> RECORDS FOR THE TASK:
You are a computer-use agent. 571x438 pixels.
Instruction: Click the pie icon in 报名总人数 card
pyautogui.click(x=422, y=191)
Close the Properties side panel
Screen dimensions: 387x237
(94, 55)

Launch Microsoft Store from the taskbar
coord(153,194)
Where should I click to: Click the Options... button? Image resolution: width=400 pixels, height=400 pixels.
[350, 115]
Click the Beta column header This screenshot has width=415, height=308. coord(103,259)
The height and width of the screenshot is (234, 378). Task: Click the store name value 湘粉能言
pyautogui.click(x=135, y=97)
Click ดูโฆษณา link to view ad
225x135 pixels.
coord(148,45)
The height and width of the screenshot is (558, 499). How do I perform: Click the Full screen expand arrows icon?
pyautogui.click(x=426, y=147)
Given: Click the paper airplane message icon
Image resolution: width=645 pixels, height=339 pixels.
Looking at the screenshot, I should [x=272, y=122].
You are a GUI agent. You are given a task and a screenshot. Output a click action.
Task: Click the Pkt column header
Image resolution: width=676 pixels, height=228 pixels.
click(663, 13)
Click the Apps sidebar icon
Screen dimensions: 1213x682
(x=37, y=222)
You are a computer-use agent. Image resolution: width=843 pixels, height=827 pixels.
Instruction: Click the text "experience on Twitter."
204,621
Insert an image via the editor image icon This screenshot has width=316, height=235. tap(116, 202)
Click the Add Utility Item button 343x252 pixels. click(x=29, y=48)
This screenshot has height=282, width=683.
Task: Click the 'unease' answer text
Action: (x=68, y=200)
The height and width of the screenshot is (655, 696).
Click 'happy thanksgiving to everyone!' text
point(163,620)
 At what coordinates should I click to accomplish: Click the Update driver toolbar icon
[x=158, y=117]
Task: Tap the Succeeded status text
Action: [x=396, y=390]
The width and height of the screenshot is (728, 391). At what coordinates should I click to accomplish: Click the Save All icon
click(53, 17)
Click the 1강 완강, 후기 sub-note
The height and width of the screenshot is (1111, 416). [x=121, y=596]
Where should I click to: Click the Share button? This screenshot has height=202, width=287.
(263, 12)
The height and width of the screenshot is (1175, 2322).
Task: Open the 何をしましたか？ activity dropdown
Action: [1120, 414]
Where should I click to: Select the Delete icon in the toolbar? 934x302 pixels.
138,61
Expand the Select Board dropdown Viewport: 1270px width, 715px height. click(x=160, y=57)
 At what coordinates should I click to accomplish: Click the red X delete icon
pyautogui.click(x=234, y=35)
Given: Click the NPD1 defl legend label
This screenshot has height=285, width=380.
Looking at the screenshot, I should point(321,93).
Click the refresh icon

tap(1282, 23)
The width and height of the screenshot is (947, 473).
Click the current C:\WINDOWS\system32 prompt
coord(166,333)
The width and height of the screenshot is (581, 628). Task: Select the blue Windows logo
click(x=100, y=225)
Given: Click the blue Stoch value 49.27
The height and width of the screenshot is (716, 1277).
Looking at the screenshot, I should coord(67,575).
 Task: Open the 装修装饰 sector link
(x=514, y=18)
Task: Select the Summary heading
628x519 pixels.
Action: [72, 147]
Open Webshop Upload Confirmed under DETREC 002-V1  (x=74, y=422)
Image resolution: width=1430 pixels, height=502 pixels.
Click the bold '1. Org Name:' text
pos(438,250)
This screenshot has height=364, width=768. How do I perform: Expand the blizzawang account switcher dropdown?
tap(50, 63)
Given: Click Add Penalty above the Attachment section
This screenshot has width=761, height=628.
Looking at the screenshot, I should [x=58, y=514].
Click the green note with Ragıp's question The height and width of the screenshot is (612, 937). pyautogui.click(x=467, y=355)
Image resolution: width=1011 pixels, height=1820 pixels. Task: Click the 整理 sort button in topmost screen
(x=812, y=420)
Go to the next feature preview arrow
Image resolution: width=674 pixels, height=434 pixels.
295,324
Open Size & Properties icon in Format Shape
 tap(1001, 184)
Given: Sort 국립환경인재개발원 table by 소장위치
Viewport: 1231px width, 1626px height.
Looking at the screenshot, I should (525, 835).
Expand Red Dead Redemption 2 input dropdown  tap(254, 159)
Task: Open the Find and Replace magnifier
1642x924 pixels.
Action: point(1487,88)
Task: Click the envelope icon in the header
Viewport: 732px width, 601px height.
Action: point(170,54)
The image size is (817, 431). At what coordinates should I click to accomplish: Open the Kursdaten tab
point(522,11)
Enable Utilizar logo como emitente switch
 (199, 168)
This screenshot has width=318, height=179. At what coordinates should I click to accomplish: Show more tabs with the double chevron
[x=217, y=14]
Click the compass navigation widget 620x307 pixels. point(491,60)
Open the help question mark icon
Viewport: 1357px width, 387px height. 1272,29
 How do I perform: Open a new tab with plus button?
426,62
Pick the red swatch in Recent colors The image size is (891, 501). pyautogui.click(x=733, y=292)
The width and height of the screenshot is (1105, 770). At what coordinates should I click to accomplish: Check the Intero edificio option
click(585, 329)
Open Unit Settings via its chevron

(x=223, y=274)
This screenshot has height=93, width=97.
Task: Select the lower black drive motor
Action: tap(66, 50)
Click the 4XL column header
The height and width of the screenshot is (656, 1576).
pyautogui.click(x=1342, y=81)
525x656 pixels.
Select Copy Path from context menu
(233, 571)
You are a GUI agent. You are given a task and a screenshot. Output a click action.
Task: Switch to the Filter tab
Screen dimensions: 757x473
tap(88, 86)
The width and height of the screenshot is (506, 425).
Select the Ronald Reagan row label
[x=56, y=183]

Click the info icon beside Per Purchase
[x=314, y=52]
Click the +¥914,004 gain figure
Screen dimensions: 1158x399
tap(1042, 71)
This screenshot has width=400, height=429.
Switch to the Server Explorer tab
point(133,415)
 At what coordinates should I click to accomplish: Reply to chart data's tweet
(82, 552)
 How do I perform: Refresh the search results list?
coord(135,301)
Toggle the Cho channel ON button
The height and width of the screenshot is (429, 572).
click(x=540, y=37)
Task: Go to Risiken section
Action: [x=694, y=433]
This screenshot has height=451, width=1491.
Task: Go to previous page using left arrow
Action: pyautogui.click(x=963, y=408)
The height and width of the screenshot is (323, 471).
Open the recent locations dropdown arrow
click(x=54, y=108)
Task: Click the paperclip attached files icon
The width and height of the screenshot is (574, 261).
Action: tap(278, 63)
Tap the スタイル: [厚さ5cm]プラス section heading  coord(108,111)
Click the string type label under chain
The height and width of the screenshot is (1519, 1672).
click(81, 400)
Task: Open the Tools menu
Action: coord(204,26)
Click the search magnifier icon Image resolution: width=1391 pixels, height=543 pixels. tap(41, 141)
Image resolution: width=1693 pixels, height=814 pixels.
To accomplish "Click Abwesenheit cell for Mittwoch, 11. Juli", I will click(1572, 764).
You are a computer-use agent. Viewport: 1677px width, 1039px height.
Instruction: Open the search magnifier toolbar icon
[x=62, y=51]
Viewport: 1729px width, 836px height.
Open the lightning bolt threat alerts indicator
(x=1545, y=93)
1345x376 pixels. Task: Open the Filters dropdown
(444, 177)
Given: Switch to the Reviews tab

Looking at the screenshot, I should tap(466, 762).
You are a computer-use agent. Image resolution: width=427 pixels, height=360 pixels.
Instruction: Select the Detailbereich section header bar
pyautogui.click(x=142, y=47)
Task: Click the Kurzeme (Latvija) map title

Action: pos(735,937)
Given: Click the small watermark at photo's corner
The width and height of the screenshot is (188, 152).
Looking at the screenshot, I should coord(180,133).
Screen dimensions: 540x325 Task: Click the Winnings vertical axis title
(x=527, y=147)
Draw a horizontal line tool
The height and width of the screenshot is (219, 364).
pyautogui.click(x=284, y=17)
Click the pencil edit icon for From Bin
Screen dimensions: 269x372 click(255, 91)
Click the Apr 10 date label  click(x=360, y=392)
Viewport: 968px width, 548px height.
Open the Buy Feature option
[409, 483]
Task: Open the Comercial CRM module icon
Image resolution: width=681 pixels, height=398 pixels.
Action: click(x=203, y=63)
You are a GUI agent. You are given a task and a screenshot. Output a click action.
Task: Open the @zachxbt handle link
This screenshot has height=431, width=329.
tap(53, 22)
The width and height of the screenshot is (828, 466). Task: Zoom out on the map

> TASK:
Repeat the rows starting at the line containing "Given: Click the NPD1 defl legend label" and ending at the line containing "pos(438,250)", switching "refresh icon" to "reload icon" and leaving everything else unchanged.

> RESPONSE TO THIS EXERCISE:
Given: Click the NPD1 defl legend label
This screenshot has height=285, width=380.
Looking at the screenshot, I should point(321,93).
Click the reload icon

tap(1282, 23)
The width and height of the screenshot is (947, 473).
Click the current C:\WINDOWS\system32 prompt
coord(166,333)
The width and height of the screenshot is (581, 628). Task: Select the blue Windows logo
click(x=100, y=225)
Given: Click the blue Stoch value 49.27
The height and width of the screenshot is (716, 1277).
Looking at the screenshot, I should coord(67,575).
 Task: Open the 装修装饰 sector link
(x=514, y=18)
Task: Select the Summary heading
628x519 pixels.
Action: [72, 147]
Open Webshop Upload Confirmed under DETREC 002-V1  (x=74, y=422)
Image resolution: width=1430 pixels, height=502 pixels.
Click the bold '1. Org Name:' text
pos(438,250)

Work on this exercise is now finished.